*Activity*:
The required output is the lines from the one with "Image resolution: width=980" through the end of the data, repeated verbatim, with no pictures included.

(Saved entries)
----------------
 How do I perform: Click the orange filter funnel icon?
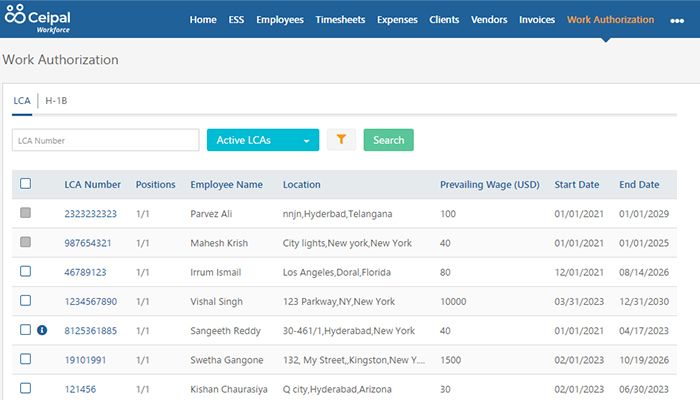[x=340, y=140]
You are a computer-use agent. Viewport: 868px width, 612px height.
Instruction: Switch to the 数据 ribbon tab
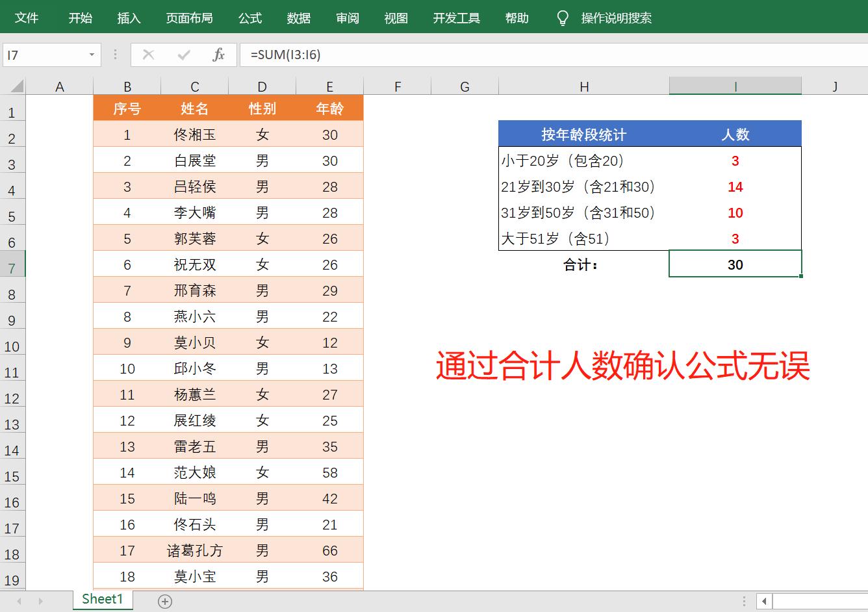[x=299, y=18]
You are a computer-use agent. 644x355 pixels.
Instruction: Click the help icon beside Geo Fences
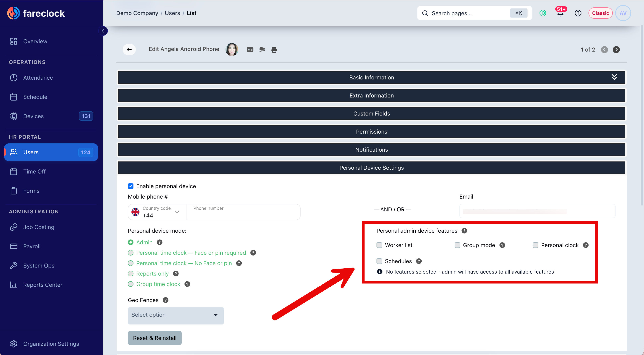point(166,300)
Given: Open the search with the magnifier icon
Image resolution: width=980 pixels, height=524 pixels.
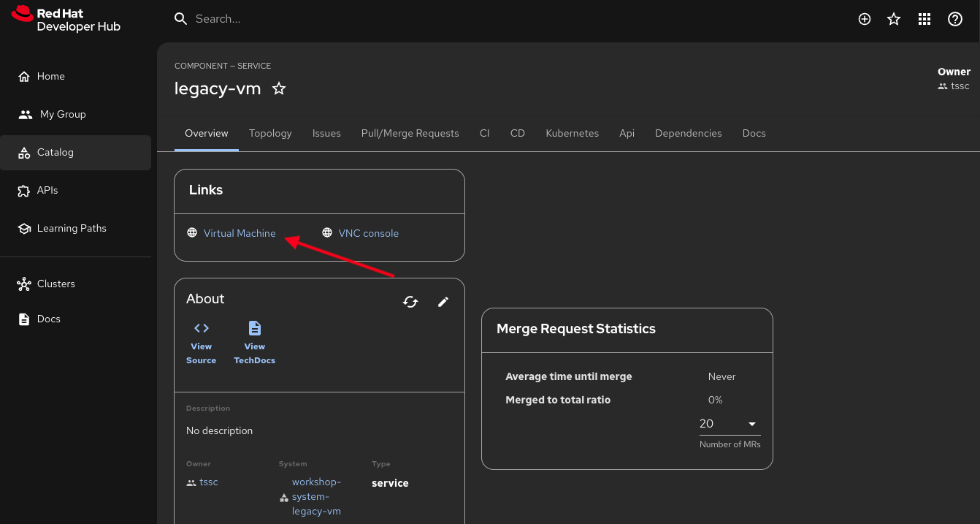Looking at the screenshot, I should click(180, 18).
----------------
*Solution to the exercise*:
Image resolution: width=980 pixels, height=524 pixels.
Looking at the screenshot, I should click(180, 18).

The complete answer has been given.